Прощаться было сложно под жужжание роя насекомых в вечернем саду и причитания двух леди (Гислен шла позади, молчаливая, с виноватым видом, хотя Илия успел ей сказать, чтобы не думала принимать случившееся на свой счет). А дома лорд Гавел оставил жену с ее домыслами и попросил ребят присоединиться к нему в кабинете. В его уединенную берлогу, в которую другие члены семьи почти не заходили, Тристан попал впервые. Позже он поведал Илии свои впечатления – кабинет был похож на аудитории в Пальере. Скромность и порядок царили в нем, чем отличались от прочего дома, над интерьерными изысками которого потрудилась леди Гавел. В самом кабинете они провели меньше часа за серьезным разговором – скорее исповедью, чем наставлением. И Илия не мог вспомнить, когда бы еще он так задушевно общался с отцом, хотя их отношения он всегда считал доверительными и теплыми. Если бы задали написать эссе об услышанном в стенах министерского кабинета, они бы пересказали монолог лорда Гавела – воспоминания о Последней войне.

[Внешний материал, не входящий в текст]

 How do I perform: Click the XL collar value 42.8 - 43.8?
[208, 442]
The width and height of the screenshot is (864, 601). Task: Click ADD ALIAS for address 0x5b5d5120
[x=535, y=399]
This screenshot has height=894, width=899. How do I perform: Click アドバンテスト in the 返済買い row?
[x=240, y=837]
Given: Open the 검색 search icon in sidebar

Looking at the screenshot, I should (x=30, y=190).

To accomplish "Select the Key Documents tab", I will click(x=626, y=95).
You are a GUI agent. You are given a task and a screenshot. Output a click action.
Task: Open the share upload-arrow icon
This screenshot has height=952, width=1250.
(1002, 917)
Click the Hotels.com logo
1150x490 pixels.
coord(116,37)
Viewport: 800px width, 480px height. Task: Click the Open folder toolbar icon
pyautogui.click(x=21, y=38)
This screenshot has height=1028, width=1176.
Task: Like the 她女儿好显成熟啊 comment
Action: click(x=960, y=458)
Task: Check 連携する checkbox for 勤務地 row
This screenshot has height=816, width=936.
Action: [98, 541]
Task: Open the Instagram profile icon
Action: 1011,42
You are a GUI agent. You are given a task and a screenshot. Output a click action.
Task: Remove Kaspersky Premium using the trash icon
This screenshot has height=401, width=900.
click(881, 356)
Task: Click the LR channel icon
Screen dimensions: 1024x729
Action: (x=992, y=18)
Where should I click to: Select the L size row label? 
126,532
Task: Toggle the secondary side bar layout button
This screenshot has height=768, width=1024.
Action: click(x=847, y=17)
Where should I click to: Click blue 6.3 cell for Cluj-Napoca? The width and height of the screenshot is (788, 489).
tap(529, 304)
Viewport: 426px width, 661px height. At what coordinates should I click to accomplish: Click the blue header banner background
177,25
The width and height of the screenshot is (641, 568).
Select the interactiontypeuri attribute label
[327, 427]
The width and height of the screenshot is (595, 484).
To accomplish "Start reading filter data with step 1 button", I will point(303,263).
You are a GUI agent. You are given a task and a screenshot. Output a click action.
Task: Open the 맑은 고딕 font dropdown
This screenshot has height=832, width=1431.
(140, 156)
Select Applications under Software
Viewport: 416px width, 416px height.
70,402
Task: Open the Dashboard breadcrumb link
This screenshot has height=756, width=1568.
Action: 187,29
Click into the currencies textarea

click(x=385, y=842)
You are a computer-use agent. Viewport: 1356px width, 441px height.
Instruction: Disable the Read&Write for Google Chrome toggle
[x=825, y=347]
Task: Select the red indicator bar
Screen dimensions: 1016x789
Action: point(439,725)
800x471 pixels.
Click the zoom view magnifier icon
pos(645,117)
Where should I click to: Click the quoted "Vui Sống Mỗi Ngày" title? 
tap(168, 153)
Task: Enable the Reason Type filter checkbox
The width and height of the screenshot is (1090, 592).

– Я был вашего возраста, когда меня призвали. Несколько месяцев подготовки, и вот я уже молодой лейтенант, ответственный за многие жизни. Нас было достаточно таких, мы едва из галифе не выпрыгивали от желания быть героями. Спустя несколько боев, первых потерь и трагедий бравада улетучилась, как сорванное знамя. Нам тогда осталась ярость – для боя, и непонимание, как без нее жить, – после боя. Вы спросите, зачем старик нам все рассказывает, мы и сами это пережили? Есть отличие между нашими поколениями, и я ему очень рад. Когда началась война, мы ликовали. Меня, как и всех моих друзей, объявление войны застало в опере. Мы подбрасывали к потолку цилиндры, кружили наших спутниц на руках от восторга, поздравляли друг друга. Война – это грандиозный праздник, думали мы: с лентами, орденами и цветами, брошенными под копыта коней. А потом мы столкнулись с реальностью. Мы остервенели в первый же год. Подобных войн не было – сражался каждый мужчина на континенте. Половина населения погибла, остальные не знали, что делать в мирной жизни. Это не локальный конфликт, от которого можно было сбежать. Пепелище простерлось везде, черное носил каждый. Я рад, я был так рад, когда увидел, как известие о войне восприняли вы, все вы, молодые ребята. Как трагедию. Нужно быть мудрецом, чтобы знать наперед, и вы оказались мудрее нас. Война – это не праздник, конечно. Но и то и другое традиционное занятие. Если меня однажды попросят описать одним словом… Война – это традиция, единственная, которая объединяет все народы в разные времена. Возможно, это единственное наследие, которое мы никогда не утратим.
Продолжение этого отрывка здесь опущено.